### [WHAT YOU WILL DO]
Render the data from the line containing "The width and height of the screenshot is (513, 658)." through the line containing "Looking at the image, I should click on (666, 112)." as a Markdown table with the columns Row and Text, omitting blank lines.

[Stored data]

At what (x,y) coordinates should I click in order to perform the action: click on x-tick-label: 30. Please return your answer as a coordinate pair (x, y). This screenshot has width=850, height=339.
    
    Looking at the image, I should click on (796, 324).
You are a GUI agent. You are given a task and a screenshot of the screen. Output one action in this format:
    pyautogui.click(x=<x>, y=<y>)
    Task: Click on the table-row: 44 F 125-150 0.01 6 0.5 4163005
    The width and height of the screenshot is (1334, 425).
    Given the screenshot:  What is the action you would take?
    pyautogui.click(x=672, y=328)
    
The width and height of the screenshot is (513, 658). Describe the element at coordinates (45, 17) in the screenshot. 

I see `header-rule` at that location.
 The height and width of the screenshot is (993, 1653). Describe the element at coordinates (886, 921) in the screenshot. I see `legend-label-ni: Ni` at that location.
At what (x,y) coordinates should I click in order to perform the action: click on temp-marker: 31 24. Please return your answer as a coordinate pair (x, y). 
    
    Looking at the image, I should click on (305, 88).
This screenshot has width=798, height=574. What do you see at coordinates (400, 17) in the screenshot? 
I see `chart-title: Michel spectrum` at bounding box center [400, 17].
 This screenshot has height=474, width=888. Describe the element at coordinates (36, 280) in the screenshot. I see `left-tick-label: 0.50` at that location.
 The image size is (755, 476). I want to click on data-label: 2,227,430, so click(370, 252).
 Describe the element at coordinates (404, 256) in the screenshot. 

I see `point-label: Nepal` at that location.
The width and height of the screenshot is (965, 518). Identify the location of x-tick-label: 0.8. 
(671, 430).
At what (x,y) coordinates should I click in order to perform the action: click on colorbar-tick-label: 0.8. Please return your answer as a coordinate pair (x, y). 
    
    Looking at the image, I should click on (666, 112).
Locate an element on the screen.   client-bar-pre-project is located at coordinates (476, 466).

### [YOUR SOLUTION]
| Row | Text |
|---|---|
| 1 | The width and height of the screenshot is (513, 658). Describe the element at coordinates (45, 17) in the screenshot.  |
| 2 | I see `header-rule` at that location. |
| 3 |  The height and width of the screenshot is (993, 1653). Describe the element at coordinates (886, 921) in the screenshot. I see `legend-label-ni: Ni` at that location. |
| 4 | At what (x,y) coordinates should I click in order to perform the action: click on temp-marker: 31 24. Please return your answer as a coordinate pair (x, y).  |
| 5 |     Looking at the image, I should click on (305, 88). |
| 6 | This screenshot has width=798, height=574. What do you see at coordinates (400, 17) in the screenshot?  |
| 7 | I see `chart-title: Michel spectrum` at bounding box center [400, 17]. |
| 8 |  This screenshot has height=474, width=888. Describe the element at coordinates (36, 280) in the screenshot. I see `left-tick-label: 0.50` at that location. |
| 9 |  The image size is (755, 476). I want to click on data-label: 2,227,430, so click(370, 252). |
| 10 |  Describe the element at coordinates (404, 256) in the screenshot.  |
| 11 | I see `point-label: Nepal` at that location. |
| 12 | The width and height of the screenshot is (965, 518). Identify the location of x-tick-label: 0.8.  |
| 13 | (671, 430). |
| 14 | At what (x,y) coordinates should I click in order to perform the action: click on colorbar-tick-label: 0.8. Please return your answer as a coordinate pair (x, y).  |
| 15 |     Looking at the image, I should click on (666, 112). |